→ Exercise requirements: From the article below on the income tax cut, set down word for word everything from "Pelath tried to" down to "they lost enrollment.".

→ Source text:
Democrats had tried to amend budget to add it

– House Republicans used a technical maneuver Thursday to avoid a vote on an income tax cut supported by Gov. Mike Pence.

House Democrats included the income tax cut as an amendment during discussion of the state budget.

Gov. Mike Pence has proposed dropping the state income tax from 3.4 percent to 3.06 percent over the next two years. The proposal would save Hoosiers more than $500 million a year.

House Republicans have resisted the cut – wanting to spend that money on K-12 education and transportation.

“It’s one of the best ideas that’s been expressed from the second floor,” said House Democrat Leader Scott Pelath of Michigan City. “We need to have a vote on Gov. Pence’s signature item.”

House Republicans objected to the Democratic amendment containing Pence’s proposal under a procedural rule that doesn’t allow amendments to duplicate a bill that was filed. That separate bill was spiked by House leadership in the Ways and Means Committee.

Pelath tried to appeal the ruling of House Speaker Brian Bosma, imploring the members that a tax cut was more important than a rule.

Rep. Gerald Torr, R-Carmel, said the chamber follows the rules and “you may very well get an opportunity to vote on the tax cut the governor is proposing in April after the revenue forecast.”

Several other amendments were considered with no major changes to the proposal.

The House will vote on the $30 billion GOP budget Monday.

It is highlighted by about $345 million in new K-12 funding. That translates into a 2 percent increase in the first year of the biennium and a 1 percent increase in the second year. Some school districts would still lose money because they lost enrollment.

→ The data:
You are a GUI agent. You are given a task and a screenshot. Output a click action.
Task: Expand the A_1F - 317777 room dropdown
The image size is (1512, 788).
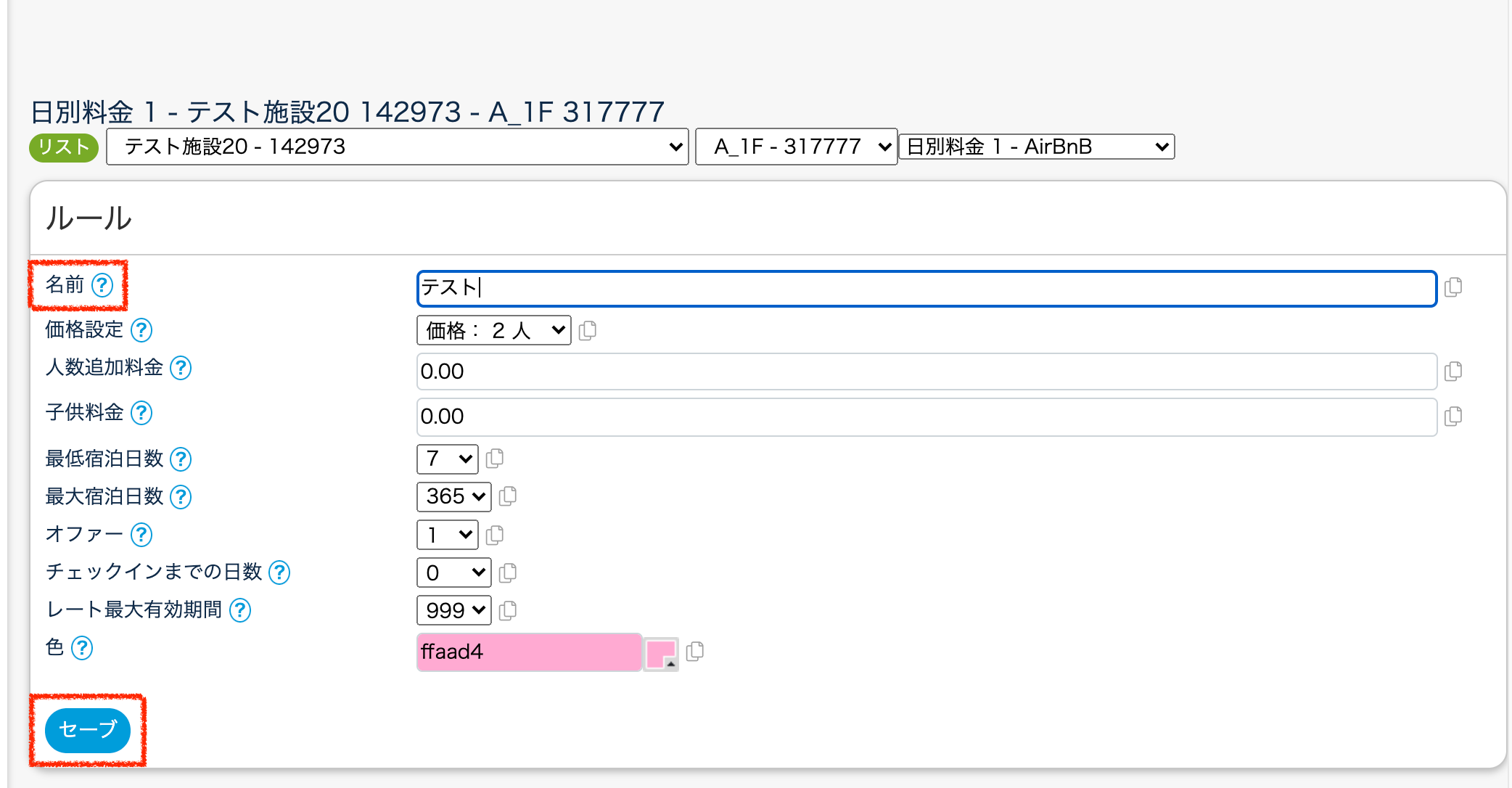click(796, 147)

→ Solution for this exercise:
Pelath tried to appeal the ruling of House Speaker Brian Bosma, imploring the members that a tax cut was more important than a rule.

Rep. Gerald Torr, R-Carmel, said the chamber follows the rules and “you may very well get an opportunity to vote on the tax cut the governor is proposing in April after the revenue forecast.”

Several other amendments were considered with no major changes to the proposal.

The House will vote on the $30 billion GOP budget Monday.

It is highlighted by about $345 million in new K-12 funding. That translates into a 2 percent increase in the first year of the biennium and a 1 percent increase in the second year. Some school districts would still lose money because they lost enrollment.